Wednesday, October 26, 2022

Scary Big

There is a disturbing new trend happening with Halloween the last few years. And, no, not my Reese’s Peanut Butter Cup-induced weight gain. That has been a disturbing trend for many years now.

I’m talking about the size of the yard decorations. Specifically, the newly popular twelve-foot-tall skeletons. Twelve feet tall! For you math folks out there, that’s a full six feet taller than a standard six-foot-tall skeleton!

Home Depot also sells a fifteen-foot “Towering Animatronic Phantom” and a twelve-foot hovering witch. If you’re looking for something in a reasonable size, they also carry a nine-and-a-half-foot-tall werewolf.

This trend toward larger front yard decorations is disturbing on two separate levels. The first is cost. Have you priced these damn things? The ridiculously tall skeletons are three hundred bucks!

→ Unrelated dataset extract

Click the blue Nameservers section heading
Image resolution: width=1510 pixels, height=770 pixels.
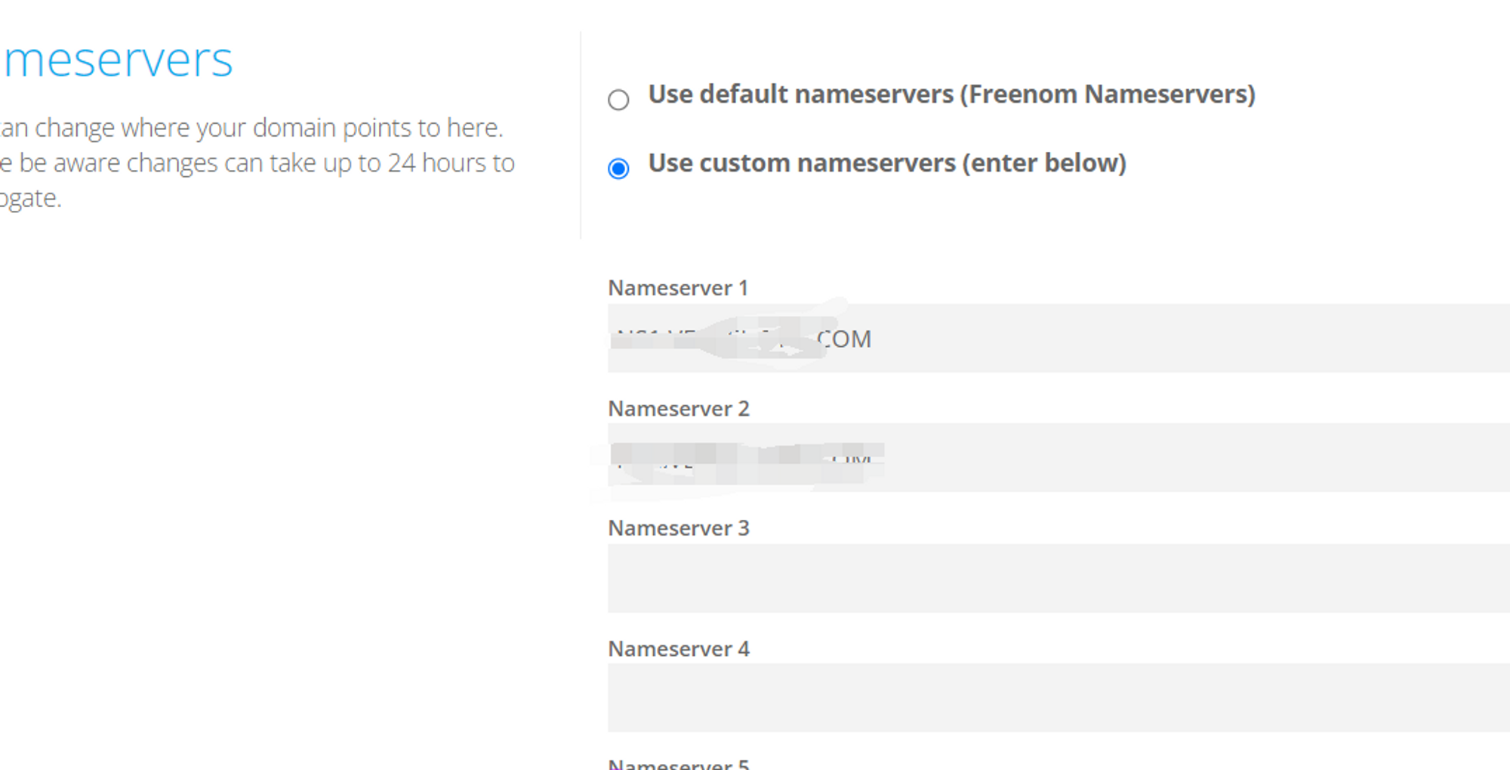(x=118, y=60)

It’s a skeleton. By definition, that’s the most stripped-down version of a body you can buy, and it’s still three bills. That’s insane.

The only thing you should be spending that kind of money on at Halloween is Reese’s Peanut Butter Cups. And I’ll need your address, please.

The second disturbing aspect of this new trend is storage. I realize you decorated your yard for Halloween in late August, but that still leaves roughly ten months of the year you have to store these things. And no, leaving the huge skeleton up after October 31st and putting a Santa hat on it, trying to pass it off as a Christmas decoration, is not socially acceptable behavior. (This actually happened across the street from our friends’ house. I am not making that up.)

I’m sure the twelve-foot skeleton breaks down a little bit, but that’s still a good-sized bag of bones you have to stash somewhere. And let’s be serious – no one owns just the big skeleton. If you shelled out three hundred bucks for one of those bad boys, you also have seven normal size skeletons worshiping it at its feet, the werewolf, and a full graveyard.

Where do you store it all?? Since you spent so much on the decorations, do you just go all-the-way-crazy and rent a year-round storage space for it all? Or have you figured out some insane garage storage hack that I don’t know about?

We don’t even really have Halloween stuff to speak of, but between our multiple freezers that hold all the burger patties and chicken nuggets for the three teenage boys, a few tools, and my wife’s Christmas decorations, I’ve got a three-car garage that just barely fits one of our cars.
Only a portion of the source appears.